In recent years, we’ve lived through 3G and 4G. So what makes this next generation so revolutionary? Put simply, every emerging technology we are collectively excited about—IoT, VR/AR gaming, autonomous cars and smart cities—is enabled through 5G. This is because this next generation of the mobile network will increase the speed of service by extending high bandwidth and connectivity to the edge, a possibility that wasn’t quite there with 4G. 5G will connect everything around us via a network that is 100x faster than our current cellular connection and 10x faster than home broadband service.
The technology is ready. From a commercial and business perspective, however, 5G implementation is still in its infancy. When it comes to capitalizing on the many use cases 5G offers, what is the holdup? With faster speeds, enormous data capacity, lower latency and more devices connecting and communicating than ever before, the security vulnerabilities are extreme. Given we are in the early stages of 5G deployments, service providers do not even know the full extent of the security concerns; they are just planning for the number of devices joining the network to grow exponentially. With the proliferation of connected personal devices, data privacy concerns have never been higher.

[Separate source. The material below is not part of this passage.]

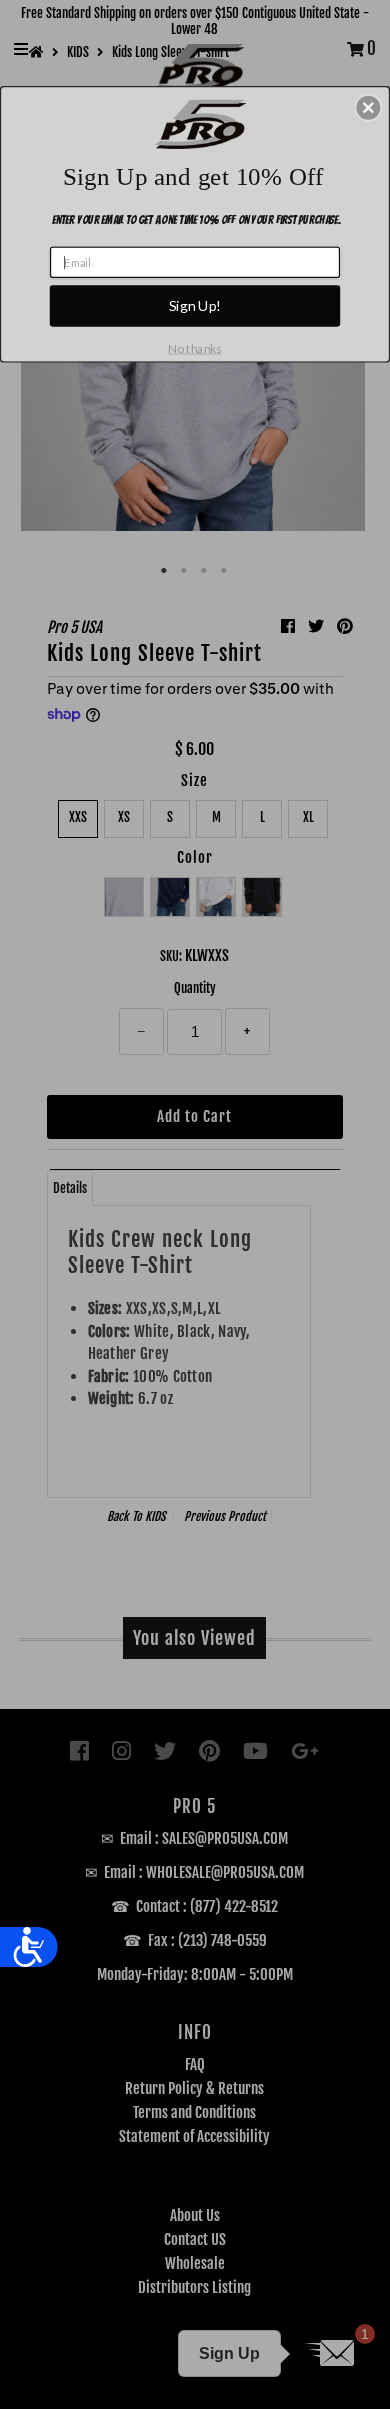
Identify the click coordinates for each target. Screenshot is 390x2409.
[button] (368, 107)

To understand the potentially detrimental threats to personal safety and data privacy, we must first look at specific use cases enabled through this technology.
The 5G Effect
5G is more than just faster speeds—it is unlocking some of the most highly sought-after technologies of the decade. This is because low latency, or next-to-nothing lag time, allows a device asking something of the network to get a response almost instantaneously. For VR and AR gaming applications, this means a seamless user experience. And while sensory video games are good fun, these same principles can carry over to more serious applications in hospitals and other medical settings: By using a VR headset and special glove to control a robot arm, for example, a surgeon may have the ability to operate on a patient offsite.
This extreme scenario offers two major risks: network lags and hacked equipment. An IoT-enabled hospital may have tens of thousands of “things” that could be compromised. Emergency room devices cannot afford to be starved for bandwidth if an admin printer is clogging the network. Any glitch in the network may lead to a slight delay in action, resulting in dangerous consequences. Additionally, with nefarious entries into the network through the high volume of vulnerable endpoints, the attack may have dire repercussions.

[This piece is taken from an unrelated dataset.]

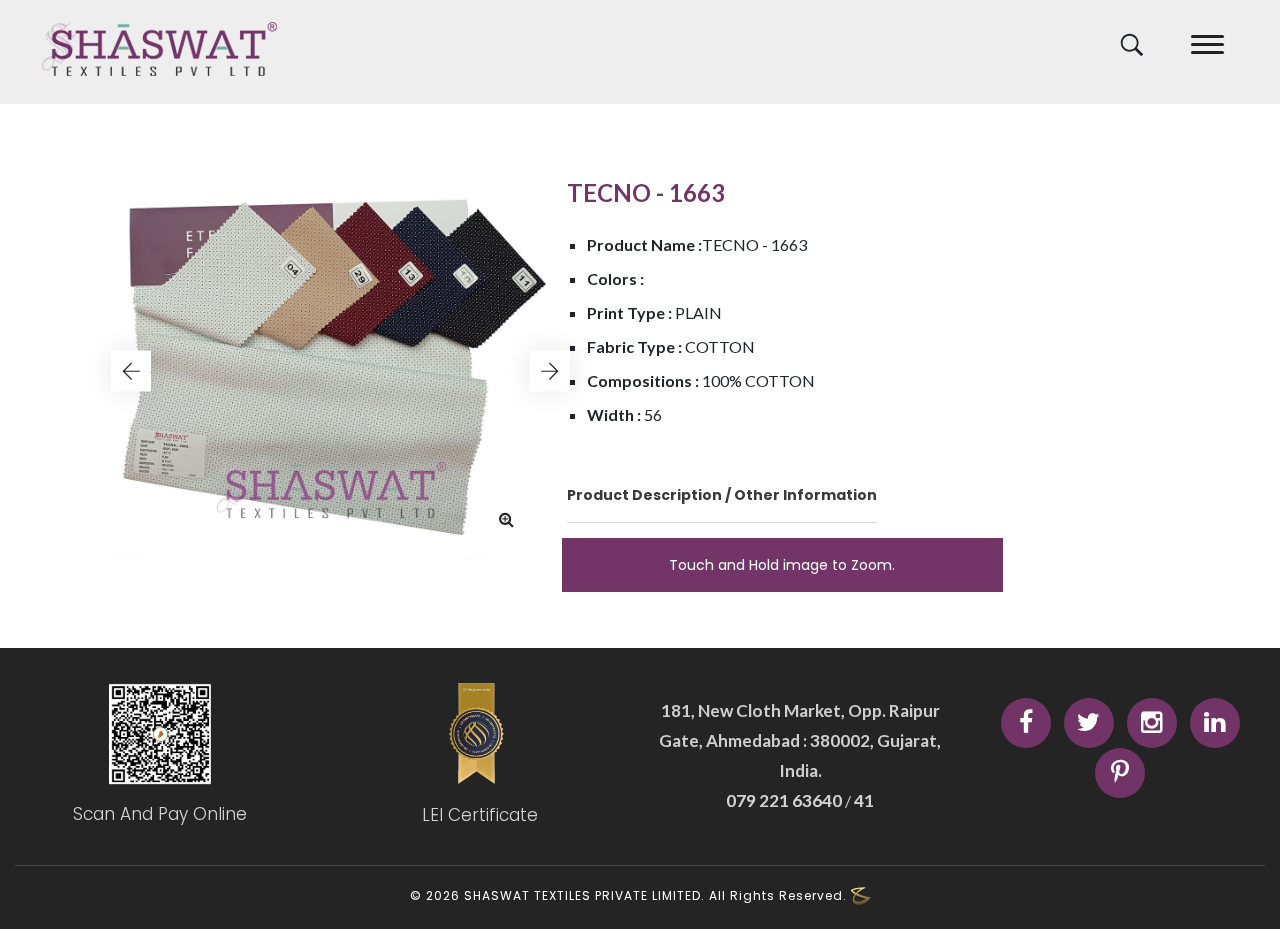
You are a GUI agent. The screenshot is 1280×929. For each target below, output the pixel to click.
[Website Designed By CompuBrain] (861, 896)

A hospital is just one high-stakes environment. Now consider the IoT devices connected to a 5G network operating all around us—autonomous cars, energy grids, home security systems, etc.—the smallest glitch or endpoint vulnerability could lead to life-threatening situations.
Many people do not realize 5G and IoT will have a major effect on seemingly innocuous devices such as refrigerators, thermometers and even light bulbs. While 5G will enable users to check on these types of appliances remotely through a simple app, convenience comes with consequence as these devices can also be usurped by malicious characters. It is important to recognize what 5G can enable, but also how it will all come together.
Preparing for the Next-Gen
Here are some tips on how enterprises can develop an effective 5G-ready security posture that encompasses the entire network:
Invest in automation: 5G security poses its own Catch-22; because connections happen faster, attacks and breaches also happen faster and potentially with much more reach. To mitigate threats, 5G security will require actionable insights at scale. To achieve this, organizations need security systems that detect and automatically enforce security policy from endpoints to edge and every cloud in between.
Scale up and out: To avoid a massive bottleneck, a proper 5G security posture will require upgrades to both physical and virtual infrastructures. Developing a secure architecture and solution that can keep up with the pace and scale of 5G without slowing it down is a large, but necessary, undertaking. The trick is to build in machine learning capabilities so the network can get smarter. Malware must traverse the network, so why not use all the data that the network already produces to fight it? A network that is constantly learning and updating is the only way to operate in the 5G landscape.
Be proactive: History has shown us that whenever we expand our computing power and connectivity capabilities, we also expand the threat landscape. Not only that but as we continue to increase our dependency on communications networks and technologies to move tremendous amounts of data, there is greater potential for serious disaster should they be compromised. This is not the time to sit back and watch how things unfold, as major security risks are on the line.
The use cases for 5G are plentiful. If we can conquer the threats, we can conquer anything the technology enables us to do—and the possibilities are endless.